In other words, the Home Secretary seems to suggest that we have a voluntary choice as to whether we have a passport. That is what he said, in terms, on Monday, so the Government cannot come to the House on Thursday and try to rewrite completely what they said then.

David Davis: My hon. Friend is right, and I suspect that the Home Secretary designed his speech today to try to drive away the memory of his second intervention on Monday, which was a ridiculous disgrace.

John Bercow (Buckingham) (Con): I am grateful to my right hon. Friend for giving way. He will have noted, as the House will have done, that the hon. Member for South Swindon (Anne Snelgrove) a few moments ago used the word "understood" in respect of the Labour manifesto. Does he accept that the hon. Lady has invented a new constitutional doctrine: that the purpose of a manifesto is not to communicate a clear message to the electorate, but to communicate internally to party colleagues in the doublespeak that only they understand? Will he confirm that establishing what proportion of the electorate thought that the return of a Labour Government would mean compulsory ID cards would require several noughts after the decimal point before one reached a positive figure?

2 pm

David Davis: My hon. Friend is right in all except one respect. This doctrine is not entirely novel; it first saw the light of day in "Alice's Adventures in Wonderland".

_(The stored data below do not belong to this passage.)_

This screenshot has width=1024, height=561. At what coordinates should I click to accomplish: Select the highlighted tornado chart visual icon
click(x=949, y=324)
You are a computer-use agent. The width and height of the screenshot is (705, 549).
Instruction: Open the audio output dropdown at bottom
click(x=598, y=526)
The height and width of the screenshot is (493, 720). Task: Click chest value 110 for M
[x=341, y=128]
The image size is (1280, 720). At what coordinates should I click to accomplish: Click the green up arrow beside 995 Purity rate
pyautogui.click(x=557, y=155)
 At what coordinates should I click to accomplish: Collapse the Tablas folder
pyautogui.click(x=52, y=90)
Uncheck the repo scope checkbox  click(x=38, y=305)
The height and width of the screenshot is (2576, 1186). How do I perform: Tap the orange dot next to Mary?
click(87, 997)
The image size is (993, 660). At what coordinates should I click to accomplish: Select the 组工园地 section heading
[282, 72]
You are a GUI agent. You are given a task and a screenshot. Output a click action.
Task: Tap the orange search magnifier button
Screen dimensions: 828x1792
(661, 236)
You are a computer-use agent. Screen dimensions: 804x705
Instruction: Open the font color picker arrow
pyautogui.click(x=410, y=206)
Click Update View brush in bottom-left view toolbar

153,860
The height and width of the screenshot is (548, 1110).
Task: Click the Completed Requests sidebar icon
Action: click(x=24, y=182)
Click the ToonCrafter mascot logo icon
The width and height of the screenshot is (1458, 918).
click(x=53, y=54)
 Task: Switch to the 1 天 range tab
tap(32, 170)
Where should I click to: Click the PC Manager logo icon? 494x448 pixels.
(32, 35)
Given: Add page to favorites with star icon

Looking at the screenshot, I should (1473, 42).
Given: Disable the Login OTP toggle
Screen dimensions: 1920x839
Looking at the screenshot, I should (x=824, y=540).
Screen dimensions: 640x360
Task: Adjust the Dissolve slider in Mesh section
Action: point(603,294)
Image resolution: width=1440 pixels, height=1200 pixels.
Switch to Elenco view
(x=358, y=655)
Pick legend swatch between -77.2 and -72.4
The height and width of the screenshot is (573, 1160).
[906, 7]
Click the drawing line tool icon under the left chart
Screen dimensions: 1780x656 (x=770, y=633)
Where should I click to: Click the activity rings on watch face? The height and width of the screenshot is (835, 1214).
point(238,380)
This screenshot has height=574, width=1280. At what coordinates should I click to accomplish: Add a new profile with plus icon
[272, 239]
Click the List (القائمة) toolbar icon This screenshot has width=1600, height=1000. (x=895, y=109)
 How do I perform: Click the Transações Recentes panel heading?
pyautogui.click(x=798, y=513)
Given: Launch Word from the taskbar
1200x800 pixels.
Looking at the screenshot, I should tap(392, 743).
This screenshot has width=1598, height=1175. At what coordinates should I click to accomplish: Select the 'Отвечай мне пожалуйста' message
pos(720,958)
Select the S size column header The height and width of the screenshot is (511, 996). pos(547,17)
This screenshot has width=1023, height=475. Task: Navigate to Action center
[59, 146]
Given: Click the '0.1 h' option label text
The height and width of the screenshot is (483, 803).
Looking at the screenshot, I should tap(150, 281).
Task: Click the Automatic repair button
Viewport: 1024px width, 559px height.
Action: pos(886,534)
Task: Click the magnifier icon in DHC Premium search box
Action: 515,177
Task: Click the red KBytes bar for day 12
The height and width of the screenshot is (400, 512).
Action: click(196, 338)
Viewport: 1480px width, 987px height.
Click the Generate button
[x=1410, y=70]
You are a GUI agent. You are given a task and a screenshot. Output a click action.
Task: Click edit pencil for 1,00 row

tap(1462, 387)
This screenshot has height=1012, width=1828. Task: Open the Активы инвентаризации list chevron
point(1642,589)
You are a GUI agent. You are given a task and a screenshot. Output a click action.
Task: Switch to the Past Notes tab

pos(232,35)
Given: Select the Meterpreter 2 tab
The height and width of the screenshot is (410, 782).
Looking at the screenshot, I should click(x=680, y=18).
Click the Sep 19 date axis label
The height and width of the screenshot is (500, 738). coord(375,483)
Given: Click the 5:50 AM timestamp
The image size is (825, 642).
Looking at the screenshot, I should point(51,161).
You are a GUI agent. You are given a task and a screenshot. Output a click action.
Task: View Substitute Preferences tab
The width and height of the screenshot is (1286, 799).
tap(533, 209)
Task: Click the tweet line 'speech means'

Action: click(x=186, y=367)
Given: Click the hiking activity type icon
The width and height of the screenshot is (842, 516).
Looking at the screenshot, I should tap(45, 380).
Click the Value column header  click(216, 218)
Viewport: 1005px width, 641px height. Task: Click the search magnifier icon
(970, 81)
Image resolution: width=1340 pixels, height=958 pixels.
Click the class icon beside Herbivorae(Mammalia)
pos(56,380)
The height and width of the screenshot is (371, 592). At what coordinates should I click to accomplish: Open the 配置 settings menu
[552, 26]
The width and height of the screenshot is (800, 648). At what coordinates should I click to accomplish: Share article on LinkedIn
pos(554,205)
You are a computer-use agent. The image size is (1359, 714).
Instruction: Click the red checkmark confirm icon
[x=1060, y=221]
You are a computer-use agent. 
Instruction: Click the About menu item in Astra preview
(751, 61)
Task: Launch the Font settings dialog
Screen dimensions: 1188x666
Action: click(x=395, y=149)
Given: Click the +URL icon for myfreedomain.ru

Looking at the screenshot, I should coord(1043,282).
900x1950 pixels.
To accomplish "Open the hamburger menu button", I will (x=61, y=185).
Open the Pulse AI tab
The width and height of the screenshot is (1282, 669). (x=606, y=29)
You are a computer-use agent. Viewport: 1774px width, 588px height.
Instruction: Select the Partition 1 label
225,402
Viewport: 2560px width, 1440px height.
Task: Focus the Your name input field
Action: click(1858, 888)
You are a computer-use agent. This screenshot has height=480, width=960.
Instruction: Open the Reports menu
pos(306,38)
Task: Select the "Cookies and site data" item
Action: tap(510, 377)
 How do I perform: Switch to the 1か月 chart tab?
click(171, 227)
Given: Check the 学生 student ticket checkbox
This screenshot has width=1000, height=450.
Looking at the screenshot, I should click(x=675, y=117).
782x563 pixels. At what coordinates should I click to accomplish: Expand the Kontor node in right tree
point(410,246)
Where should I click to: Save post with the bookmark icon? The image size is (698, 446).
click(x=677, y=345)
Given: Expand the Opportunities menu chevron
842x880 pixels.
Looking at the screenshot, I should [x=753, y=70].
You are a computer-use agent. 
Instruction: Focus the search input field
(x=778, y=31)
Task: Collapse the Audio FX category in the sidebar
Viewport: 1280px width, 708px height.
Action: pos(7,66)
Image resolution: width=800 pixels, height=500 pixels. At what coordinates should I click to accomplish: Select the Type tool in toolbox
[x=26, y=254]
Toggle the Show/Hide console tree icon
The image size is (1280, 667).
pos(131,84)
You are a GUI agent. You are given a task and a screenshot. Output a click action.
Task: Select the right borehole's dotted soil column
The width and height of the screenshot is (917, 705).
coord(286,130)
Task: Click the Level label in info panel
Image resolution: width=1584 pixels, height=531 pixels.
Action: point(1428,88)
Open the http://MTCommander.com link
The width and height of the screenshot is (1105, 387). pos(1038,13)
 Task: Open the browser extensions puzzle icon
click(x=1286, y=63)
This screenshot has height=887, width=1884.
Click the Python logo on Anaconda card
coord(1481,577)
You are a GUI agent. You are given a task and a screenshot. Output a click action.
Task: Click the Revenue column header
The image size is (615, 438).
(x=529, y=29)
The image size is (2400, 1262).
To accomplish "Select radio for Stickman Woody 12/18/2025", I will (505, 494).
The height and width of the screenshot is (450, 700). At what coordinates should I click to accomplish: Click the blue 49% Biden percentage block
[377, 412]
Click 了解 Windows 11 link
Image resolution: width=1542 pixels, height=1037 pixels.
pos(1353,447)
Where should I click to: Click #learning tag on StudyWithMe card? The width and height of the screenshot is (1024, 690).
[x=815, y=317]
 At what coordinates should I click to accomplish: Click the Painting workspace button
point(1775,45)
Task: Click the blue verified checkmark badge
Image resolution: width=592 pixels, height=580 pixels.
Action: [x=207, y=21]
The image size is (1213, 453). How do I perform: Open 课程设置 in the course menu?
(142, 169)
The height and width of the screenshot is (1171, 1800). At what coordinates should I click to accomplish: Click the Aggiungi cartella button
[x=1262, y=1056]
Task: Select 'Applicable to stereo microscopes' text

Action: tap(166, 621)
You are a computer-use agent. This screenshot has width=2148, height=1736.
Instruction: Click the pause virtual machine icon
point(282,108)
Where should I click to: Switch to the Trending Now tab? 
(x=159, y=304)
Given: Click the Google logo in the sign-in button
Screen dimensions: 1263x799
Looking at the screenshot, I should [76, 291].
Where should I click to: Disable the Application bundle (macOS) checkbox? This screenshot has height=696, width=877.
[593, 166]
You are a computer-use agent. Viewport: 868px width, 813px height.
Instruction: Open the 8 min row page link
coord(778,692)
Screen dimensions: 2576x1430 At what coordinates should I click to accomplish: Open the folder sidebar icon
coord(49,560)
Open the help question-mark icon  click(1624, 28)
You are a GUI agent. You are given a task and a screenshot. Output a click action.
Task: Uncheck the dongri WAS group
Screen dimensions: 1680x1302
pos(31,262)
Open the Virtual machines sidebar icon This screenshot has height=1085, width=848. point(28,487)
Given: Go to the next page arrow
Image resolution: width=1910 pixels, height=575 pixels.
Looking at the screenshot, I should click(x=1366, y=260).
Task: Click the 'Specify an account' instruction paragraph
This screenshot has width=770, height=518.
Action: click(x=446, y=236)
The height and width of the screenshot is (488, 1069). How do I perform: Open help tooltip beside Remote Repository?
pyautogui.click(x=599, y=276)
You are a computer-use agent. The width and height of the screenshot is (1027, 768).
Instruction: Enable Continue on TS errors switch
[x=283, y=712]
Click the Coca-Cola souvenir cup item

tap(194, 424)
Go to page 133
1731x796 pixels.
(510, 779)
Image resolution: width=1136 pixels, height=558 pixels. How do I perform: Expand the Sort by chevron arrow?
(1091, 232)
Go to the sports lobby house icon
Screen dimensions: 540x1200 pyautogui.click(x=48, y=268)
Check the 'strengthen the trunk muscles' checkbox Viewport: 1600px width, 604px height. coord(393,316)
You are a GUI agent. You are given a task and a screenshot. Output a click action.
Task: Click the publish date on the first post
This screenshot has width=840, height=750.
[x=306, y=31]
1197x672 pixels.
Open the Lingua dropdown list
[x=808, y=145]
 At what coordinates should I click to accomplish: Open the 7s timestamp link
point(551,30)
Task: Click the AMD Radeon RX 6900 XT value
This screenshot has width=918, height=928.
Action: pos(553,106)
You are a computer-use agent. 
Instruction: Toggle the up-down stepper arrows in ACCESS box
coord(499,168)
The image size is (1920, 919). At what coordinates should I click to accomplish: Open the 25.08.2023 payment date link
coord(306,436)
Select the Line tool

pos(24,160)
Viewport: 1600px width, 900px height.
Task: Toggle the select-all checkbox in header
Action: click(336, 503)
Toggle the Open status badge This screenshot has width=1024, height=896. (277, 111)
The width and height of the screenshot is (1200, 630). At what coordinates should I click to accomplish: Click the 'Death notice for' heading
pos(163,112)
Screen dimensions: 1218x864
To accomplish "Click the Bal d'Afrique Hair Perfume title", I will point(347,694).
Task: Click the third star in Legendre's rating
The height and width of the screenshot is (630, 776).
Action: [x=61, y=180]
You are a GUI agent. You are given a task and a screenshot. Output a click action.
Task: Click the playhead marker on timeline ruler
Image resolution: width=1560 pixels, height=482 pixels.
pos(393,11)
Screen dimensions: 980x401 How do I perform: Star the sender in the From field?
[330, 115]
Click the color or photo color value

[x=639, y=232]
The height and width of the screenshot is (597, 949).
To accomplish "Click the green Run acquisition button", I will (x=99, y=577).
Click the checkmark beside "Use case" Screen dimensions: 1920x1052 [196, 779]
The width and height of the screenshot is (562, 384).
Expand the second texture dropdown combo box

Mr. Desmond Swayne (New Forest, West) (Con): When I was mobilised to serve in Iraq, which was not a voluntary process, I was required to produce a passport in order to travel—[Interruption.] It was scrutinised at Brize Norton. That again was not a voluntary process. Other officers and soldiers had to acquire a passport in order to comply. I suppose, ultimately, the decision to join the armed forces was voluntary. Was that what the Government meant?

David Davis: My hon. Friend makes his point perfectly. He was heckled from a sedentary position by a Labour Member who said that he had military ID, but if my hon. Friend was taking members of his family, they would not have military ID. Indeed, I see no exemption in the Bill to allow people not to be put on the national identity register because they are soldiers, Crown servants, Foreign Office employees or the like.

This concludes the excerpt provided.